Enam Hoaks yang Ramai Sepekan Terakhir: Dari Kurban hingga Tautan Pendaftaran Bantuan

Enam Hoaks yang Ramai Sepekan Terakhir: Dari Kurban hingga Tautan Pendaftaran Bantuan

Penyebaran hoaks masih menjadi tantangan di era digital, terutama ketika informasi beredar cepat melalui media sosial dan aplikasi percakapan. Beragam klaim menyesatkan kerap dikemas menyerupai pengumuman resmi, potongan video, hingga tautan pendaftaran tertentu yang berujung pada permintaan data pribadi.

Dalam sepekan terakhir, sejumlah klaim yang beredar luas memuat isu sensitif, mulai dari praktik ibadah, bantuan sosial, perbankan, hingga informasi terkait pinjaman online. Masyarakat diimbau untuk memeriksa kebenaran informasi sebelum mempercayai atau menyebarkannya agar tidak menjadi korban disinformasi maupun penipuan berbasis tautan.

Berikut rangkuman enam klaim hoaks yang terpantau beredar dalam sepekan terakhir.

1. Klaim Menteri Agama melarang penyembelihan hewan kurban dan menggantinya dengan uang
Sebuah unggahan video di Facebook pada 28 April 2026 menampilkan Menteri Agama Nasaruddin Umar yang sedang berbicara, disertai narasi yang menuding adanya larangan menyembelih hewan kurban dan anjuran menggantinya dengan uang. Unggahan tersebut memuat teks dan keterangan bernada provokatif yang menyimpulkan adanya kebijakan demikian.

2. Klaim tautan pendaftaran PKH tahap 3 untuk balita hingga lansia
Unggahan Facebook pada 22 April 2026 menyebarkan informasi mengenai pendaftaran Program Keluarga Harapan (PKH) tahap 3, lengkap dengan daftar kategori penerima dan nominal bantuan. Unggahan itu menyertakan tombol “daftar” yang mengarah ke tautan tertentu. Saat dibuka, tautan tersebut mengarahkan ke halaman yang meminta data pribadi, seperti nama lengkap dan nomor Telegram.

3. Klaim tautan pendaftaran undian berhadiah Bank Sulteng
Klaim lain beredar melalui unggahan Facebook pada 28 April 2026 yang menyebut adanya pendaftaran undian berhadiah untuk nasabah Bank Sulteng yang menggunakan layanan mobile banking. Unggahan itu memuat daftar hadiah dalam jumlah besar dan menyertakan tombol pendaftaran. Tautan yang dibagikan mengarah ke halaman yang meminta data pribadi, termasuk nama dan nomor WhatsApp.

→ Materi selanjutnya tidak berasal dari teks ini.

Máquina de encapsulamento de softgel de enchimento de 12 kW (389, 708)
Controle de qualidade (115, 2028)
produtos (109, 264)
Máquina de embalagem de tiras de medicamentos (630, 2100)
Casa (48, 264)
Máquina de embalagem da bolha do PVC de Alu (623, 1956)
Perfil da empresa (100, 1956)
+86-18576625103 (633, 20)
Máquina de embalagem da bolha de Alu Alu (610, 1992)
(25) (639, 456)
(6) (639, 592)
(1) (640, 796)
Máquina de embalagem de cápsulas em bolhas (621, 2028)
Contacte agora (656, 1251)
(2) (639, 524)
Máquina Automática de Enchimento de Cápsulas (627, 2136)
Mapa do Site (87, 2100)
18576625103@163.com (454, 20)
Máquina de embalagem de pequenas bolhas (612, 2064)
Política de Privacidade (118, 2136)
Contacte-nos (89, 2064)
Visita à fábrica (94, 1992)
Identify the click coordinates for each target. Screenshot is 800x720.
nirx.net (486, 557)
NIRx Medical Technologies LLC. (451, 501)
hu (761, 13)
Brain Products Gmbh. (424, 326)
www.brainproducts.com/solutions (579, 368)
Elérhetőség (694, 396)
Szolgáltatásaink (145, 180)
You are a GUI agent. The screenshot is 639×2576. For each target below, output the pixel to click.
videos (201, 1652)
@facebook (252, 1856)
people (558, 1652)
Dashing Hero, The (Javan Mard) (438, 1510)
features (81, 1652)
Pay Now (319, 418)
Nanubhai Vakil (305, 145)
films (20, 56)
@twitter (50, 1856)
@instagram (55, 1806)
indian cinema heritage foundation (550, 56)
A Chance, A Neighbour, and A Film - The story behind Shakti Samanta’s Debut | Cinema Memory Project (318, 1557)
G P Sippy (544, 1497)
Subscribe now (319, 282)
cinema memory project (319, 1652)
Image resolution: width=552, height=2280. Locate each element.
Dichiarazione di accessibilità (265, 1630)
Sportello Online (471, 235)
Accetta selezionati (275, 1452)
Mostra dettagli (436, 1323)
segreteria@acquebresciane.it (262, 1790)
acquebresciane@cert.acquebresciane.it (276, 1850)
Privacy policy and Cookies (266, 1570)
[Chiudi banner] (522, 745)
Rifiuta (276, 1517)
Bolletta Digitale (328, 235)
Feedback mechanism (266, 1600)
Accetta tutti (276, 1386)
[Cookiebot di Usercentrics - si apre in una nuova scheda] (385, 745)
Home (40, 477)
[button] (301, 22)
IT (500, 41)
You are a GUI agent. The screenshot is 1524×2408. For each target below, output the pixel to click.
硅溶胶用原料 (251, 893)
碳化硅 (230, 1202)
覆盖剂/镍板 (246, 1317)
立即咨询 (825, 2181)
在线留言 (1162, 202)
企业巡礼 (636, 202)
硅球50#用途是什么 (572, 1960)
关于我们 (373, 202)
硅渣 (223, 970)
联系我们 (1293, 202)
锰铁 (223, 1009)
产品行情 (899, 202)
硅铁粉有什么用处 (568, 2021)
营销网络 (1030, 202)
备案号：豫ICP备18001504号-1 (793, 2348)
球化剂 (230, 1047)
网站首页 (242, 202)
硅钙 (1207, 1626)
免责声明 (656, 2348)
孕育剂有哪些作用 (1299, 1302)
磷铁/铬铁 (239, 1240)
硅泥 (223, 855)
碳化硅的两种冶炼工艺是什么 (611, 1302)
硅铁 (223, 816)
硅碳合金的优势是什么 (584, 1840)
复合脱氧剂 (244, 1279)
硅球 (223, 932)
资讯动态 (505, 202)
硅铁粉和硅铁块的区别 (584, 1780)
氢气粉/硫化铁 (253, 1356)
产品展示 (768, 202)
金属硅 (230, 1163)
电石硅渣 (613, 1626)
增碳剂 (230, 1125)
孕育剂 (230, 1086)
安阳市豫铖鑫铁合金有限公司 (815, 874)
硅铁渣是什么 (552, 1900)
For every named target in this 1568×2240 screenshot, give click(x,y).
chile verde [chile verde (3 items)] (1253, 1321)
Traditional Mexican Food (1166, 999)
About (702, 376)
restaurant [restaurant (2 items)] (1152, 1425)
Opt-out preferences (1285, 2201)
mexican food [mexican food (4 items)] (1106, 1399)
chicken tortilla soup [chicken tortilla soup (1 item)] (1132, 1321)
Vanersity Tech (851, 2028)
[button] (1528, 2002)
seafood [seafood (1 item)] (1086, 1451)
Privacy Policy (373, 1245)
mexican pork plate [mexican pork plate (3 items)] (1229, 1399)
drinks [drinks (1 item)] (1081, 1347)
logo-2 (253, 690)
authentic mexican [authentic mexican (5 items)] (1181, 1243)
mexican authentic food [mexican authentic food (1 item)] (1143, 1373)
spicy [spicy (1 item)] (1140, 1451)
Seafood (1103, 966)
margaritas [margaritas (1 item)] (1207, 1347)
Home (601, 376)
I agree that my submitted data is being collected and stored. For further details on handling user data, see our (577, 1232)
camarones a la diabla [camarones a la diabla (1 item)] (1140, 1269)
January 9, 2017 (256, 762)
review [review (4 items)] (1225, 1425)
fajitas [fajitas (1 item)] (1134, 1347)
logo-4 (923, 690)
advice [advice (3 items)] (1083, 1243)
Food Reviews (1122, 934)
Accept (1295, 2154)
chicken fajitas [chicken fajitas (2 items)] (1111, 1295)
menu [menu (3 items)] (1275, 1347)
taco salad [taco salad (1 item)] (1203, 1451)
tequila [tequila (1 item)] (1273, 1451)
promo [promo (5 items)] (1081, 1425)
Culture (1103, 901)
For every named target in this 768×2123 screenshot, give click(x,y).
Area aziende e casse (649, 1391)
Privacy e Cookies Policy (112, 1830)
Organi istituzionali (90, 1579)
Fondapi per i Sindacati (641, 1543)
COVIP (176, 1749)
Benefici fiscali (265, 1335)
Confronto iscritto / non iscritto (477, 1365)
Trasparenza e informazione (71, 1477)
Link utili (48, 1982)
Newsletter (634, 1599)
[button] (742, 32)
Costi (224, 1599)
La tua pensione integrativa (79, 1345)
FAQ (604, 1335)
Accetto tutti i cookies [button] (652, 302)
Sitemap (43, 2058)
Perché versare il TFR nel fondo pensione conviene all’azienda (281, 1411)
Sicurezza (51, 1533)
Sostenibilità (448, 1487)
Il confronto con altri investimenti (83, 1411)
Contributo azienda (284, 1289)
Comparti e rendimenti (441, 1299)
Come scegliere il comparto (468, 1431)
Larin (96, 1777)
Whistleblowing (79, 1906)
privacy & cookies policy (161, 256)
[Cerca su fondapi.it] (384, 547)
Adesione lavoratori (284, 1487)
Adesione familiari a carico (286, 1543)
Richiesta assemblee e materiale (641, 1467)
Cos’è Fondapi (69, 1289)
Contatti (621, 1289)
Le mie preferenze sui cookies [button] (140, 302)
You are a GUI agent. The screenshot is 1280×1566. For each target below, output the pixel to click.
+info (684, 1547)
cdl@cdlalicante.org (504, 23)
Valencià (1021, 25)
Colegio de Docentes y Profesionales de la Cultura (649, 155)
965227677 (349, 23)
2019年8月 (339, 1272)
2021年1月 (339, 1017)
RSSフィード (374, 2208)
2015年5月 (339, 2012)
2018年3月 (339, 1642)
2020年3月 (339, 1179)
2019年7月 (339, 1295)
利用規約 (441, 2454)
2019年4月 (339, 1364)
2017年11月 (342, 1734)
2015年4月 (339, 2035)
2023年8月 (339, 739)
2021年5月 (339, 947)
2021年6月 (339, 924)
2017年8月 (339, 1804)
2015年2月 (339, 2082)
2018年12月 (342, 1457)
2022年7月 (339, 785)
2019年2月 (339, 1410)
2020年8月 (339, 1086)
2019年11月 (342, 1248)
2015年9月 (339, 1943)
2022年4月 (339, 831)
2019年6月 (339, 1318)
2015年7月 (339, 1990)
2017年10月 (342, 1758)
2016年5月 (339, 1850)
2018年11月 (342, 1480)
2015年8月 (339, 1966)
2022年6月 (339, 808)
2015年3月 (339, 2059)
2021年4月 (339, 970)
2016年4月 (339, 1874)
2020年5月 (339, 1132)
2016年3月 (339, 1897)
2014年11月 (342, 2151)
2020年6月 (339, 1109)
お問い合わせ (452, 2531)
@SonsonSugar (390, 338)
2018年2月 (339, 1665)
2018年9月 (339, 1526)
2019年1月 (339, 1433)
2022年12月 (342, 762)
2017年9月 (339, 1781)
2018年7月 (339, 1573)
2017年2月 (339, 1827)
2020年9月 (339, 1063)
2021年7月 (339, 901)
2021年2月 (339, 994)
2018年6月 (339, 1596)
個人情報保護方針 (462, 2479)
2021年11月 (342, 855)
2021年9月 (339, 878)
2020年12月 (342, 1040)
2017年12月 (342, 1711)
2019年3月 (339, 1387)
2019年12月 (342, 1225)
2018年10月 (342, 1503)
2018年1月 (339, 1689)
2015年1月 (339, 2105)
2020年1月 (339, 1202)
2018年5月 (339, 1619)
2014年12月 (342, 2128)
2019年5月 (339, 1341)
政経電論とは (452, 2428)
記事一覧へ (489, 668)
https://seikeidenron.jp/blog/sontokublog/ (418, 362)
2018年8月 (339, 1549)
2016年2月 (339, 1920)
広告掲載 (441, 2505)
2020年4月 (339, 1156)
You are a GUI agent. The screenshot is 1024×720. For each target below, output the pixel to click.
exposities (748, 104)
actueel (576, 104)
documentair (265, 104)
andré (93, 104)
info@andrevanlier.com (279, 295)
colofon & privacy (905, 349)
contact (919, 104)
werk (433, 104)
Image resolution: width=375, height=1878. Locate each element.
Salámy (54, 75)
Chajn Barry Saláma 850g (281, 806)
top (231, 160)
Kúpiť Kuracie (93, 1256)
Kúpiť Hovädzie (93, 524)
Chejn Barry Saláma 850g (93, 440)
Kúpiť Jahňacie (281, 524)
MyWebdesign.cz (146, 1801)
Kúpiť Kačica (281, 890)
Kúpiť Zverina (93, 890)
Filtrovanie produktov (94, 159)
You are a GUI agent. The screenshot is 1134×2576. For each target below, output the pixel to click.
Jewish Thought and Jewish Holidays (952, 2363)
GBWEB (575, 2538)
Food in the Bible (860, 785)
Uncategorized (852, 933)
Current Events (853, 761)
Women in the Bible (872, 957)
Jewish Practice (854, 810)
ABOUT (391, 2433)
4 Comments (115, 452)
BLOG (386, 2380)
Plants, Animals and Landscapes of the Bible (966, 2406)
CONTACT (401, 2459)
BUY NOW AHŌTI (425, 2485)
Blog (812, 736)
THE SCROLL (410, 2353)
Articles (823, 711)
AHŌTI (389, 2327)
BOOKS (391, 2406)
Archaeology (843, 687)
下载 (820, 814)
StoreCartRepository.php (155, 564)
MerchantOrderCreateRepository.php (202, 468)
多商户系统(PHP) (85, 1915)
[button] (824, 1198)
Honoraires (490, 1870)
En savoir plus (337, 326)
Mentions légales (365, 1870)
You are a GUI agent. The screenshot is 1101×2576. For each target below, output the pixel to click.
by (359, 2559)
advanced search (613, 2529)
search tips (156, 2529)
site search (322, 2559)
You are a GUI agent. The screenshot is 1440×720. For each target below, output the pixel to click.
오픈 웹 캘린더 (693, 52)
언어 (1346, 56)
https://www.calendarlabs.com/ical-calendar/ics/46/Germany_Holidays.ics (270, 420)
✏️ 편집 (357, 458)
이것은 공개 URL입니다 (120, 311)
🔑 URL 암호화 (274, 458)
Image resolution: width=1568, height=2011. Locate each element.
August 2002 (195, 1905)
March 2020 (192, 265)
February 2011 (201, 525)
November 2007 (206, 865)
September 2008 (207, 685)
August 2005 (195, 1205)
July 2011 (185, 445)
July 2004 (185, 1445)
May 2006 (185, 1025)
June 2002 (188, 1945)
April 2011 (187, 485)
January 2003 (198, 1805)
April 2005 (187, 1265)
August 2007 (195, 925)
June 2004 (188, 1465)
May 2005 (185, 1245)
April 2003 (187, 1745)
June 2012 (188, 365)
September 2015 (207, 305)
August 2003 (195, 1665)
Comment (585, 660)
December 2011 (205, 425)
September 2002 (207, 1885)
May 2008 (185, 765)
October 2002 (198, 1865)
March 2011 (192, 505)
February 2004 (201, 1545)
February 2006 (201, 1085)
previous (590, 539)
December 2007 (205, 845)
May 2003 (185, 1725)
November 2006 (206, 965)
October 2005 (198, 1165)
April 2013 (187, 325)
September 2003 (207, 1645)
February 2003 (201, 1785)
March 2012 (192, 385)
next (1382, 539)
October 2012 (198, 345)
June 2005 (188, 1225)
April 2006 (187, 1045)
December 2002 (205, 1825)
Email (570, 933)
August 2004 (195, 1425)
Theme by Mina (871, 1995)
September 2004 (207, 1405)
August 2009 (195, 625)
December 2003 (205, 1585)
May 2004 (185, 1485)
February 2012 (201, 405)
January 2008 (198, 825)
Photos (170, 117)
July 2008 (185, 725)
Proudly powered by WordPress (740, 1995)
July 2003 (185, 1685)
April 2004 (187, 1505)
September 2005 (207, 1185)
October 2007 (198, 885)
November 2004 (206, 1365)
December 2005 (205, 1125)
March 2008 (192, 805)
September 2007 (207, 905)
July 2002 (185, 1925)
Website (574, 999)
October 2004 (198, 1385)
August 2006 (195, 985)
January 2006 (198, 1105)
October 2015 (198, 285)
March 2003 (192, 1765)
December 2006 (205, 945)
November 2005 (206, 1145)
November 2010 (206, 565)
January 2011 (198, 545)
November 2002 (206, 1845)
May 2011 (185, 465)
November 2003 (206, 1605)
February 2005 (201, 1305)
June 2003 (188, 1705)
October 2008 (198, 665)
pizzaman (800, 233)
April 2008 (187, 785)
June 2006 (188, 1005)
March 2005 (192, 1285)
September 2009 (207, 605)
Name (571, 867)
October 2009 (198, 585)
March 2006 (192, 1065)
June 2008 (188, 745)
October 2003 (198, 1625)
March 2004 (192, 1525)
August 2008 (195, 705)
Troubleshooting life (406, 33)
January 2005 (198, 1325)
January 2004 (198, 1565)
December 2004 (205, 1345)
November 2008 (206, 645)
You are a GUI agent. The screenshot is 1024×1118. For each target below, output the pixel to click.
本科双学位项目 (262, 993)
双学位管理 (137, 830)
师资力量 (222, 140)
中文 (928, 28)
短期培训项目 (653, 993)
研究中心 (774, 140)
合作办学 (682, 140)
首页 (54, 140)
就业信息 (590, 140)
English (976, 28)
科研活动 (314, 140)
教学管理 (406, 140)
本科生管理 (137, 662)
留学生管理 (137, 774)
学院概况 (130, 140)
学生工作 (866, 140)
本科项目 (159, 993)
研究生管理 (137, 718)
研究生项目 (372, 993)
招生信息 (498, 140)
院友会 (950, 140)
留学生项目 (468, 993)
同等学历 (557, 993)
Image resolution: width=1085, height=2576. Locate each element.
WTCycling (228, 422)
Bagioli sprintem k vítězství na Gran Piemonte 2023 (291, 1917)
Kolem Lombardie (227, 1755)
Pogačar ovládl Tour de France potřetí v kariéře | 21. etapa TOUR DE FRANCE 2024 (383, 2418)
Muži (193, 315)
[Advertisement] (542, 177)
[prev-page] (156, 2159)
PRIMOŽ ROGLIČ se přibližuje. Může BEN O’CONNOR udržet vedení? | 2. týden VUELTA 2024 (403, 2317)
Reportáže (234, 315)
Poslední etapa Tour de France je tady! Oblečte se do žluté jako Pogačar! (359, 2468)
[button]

4. Klaim OJK menghapus data nasabah gagal bayar pinjol mulai 28 April 2026
Sebuah video reels di Facebook yang diunggah pada 28 April 2026 memuat klaim bahwa Otoritas Jasa Keuangan (OJK) melakukan penghapusan data bagi nasabah yang gagal bayar pinjaman online, dan menyebut kebijakan itu berlaku mulai tanggal yang sama. Video tersebut disertai narasi ajakan untuk segera mendaftar.

5. Klaim Menko Pangan Zulkifli Hasan menyebut tugas rakyat hanya bayar pajak dan tidak ikut campur urusan pemerintah
Postingan yang beredar sejak pekan lalu menampilkan foto Menteri Koordinator Bidang Pangan Zulkifli Hasan dengan narasi yang menyatakan bahwa tugas rakyat hanya membayar pajak dan tidak seharusnya mencampuri urusan pemerintahan. Salah satu unggahan di Facebook tercatat diposting pada 18 April 2026, disertai komentar tambahan dari pengunggah.

6. Klaim tautan pendaftaran bantuan alat dan mesin pertanian (alsintan) 2026
Pada 24 April 2026, sebuah unggahan Facebook menyebarkan klaim pendaftaran bantuan sektor pertanian tahun 2026, termasuk alsintan, dengan menyertakan tautan pendaftaran. Unggahan itu juga menampilkan poster bergambar alat pertanian seperti traktor. Tautan yang dibagikan mengarah ke halaman formulir digital yang meminta data pribadi, seperti nama lengkap dan nomor Telegram.

Sejumlah klaim di atas menunjukkan pola yang berulang: narasi dibuat seolah-olah berasal dari lembaga atau pejabat resmi, lalu diarahkan ke tautan tertentu atau disertai ajakan segera mendaftar. Masyarakat disarankan untuk berhati-hati terhadap unggahan yang memancing emosi, menjanjikan hadiah besar, atau meminta data pribadi melalui tautan yang tidak jelas asal-usulnya.